> EXERCISE GOAL:
Set the pictures aside and return each record below precisely as written.

--- START ---

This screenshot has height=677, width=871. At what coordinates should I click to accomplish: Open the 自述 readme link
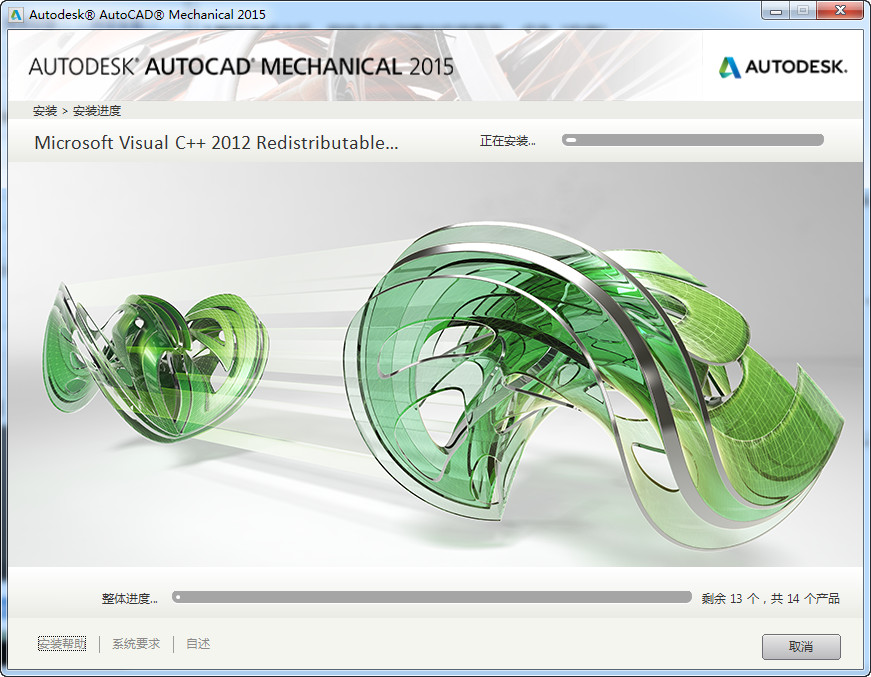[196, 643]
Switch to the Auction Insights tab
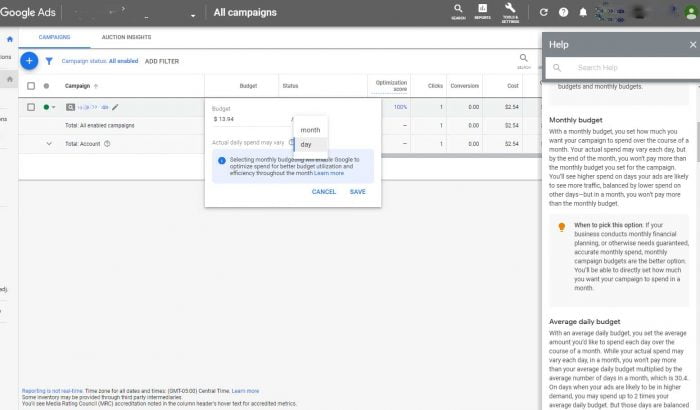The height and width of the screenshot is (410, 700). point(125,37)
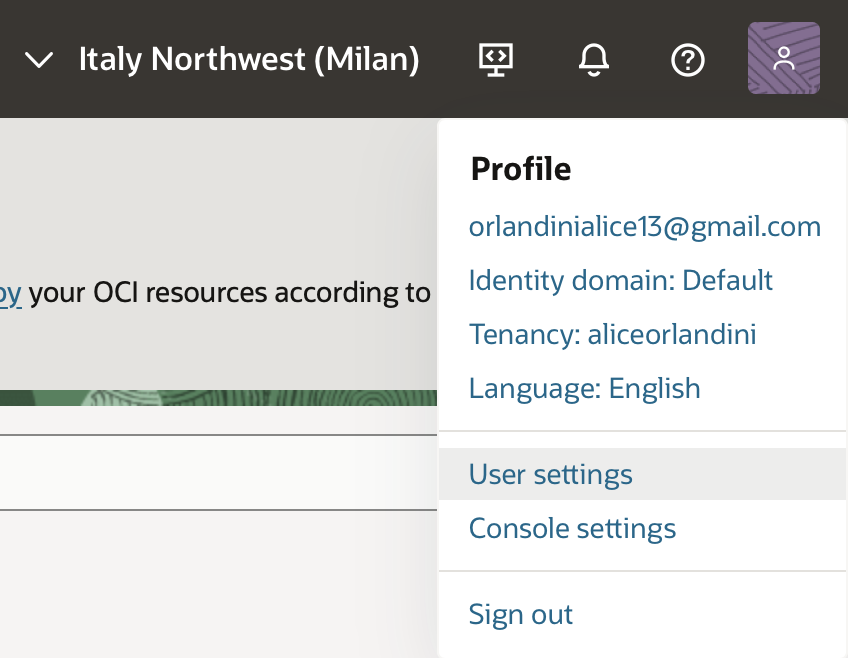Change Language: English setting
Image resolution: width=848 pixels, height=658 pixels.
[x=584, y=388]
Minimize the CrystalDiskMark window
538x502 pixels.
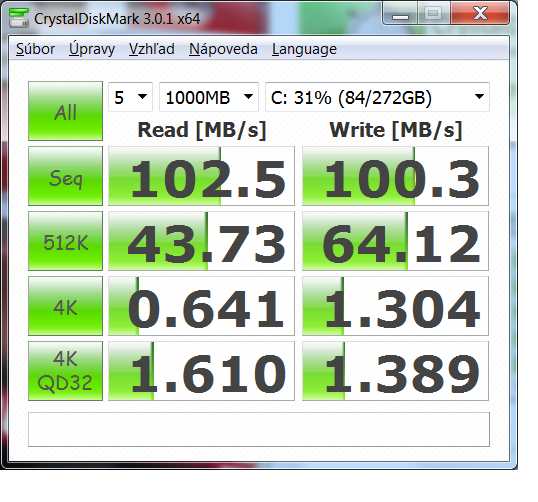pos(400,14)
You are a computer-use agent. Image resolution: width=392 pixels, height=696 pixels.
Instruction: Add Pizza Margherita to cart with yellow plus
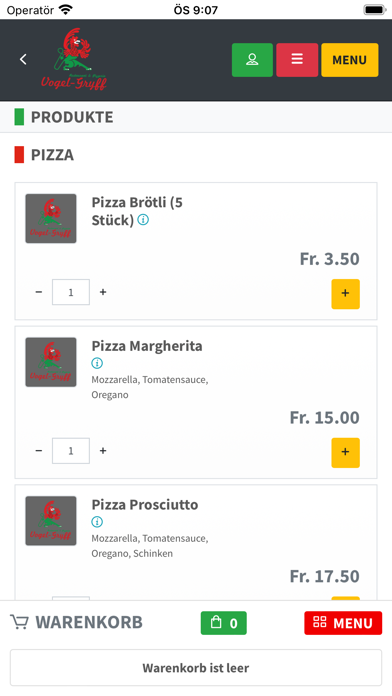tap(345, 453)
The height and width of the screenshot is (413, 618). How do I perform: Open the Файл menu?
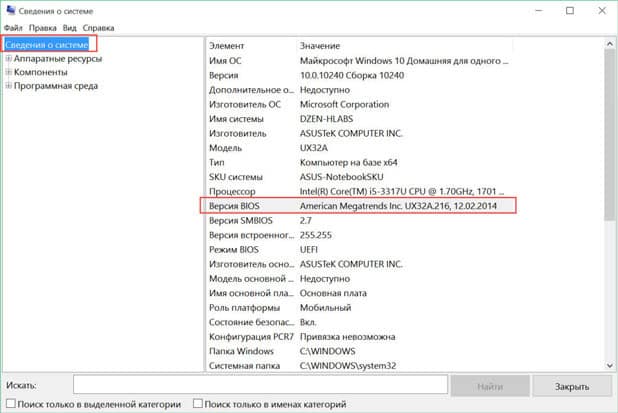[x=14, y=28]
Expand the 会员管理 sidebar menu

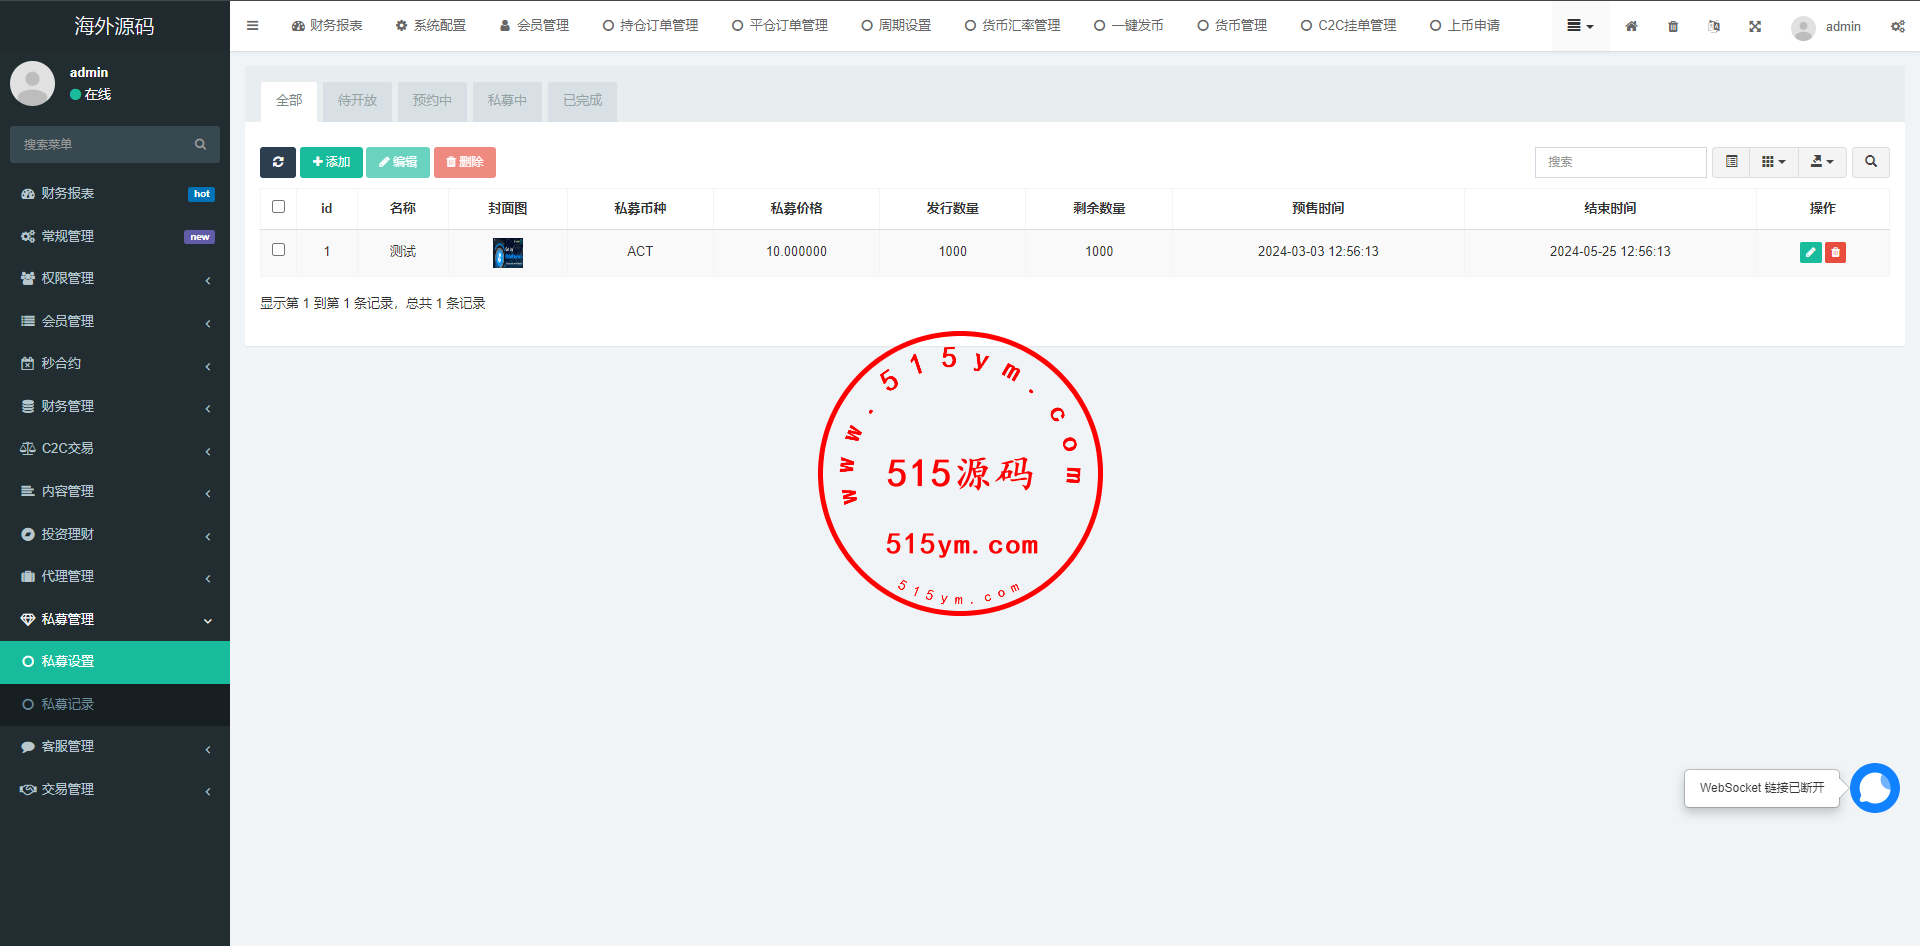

--- END ---

> EXERCISE OUTPUT:
This screenshot has height=677, width=871. At what coordinates should I click to accomplish: Open the 自述 readme link
[196, 643]
Switch to the Auction Insights tab
The height and width of the screenshot is (410, 700). point(125,37)
Change Language: English setting
Image resolution: width=848 pixels, height=658 pixels.
[x=584, y=388]
Minimize the CrystalDiskMark window
538x502 pixels.
pos(400,14)
You are a computer-use agent. Image resolution: width=392 pixels, height=696 pixels.
Instruction: Add Pizza Margherita to cart with yellow plus
tap(345, 453)
The height and width of the screenshot is (413, 618). How do I perform: Open the Файл menu?
[x=14, y=28]
Expand the 会员管理 sidebar menu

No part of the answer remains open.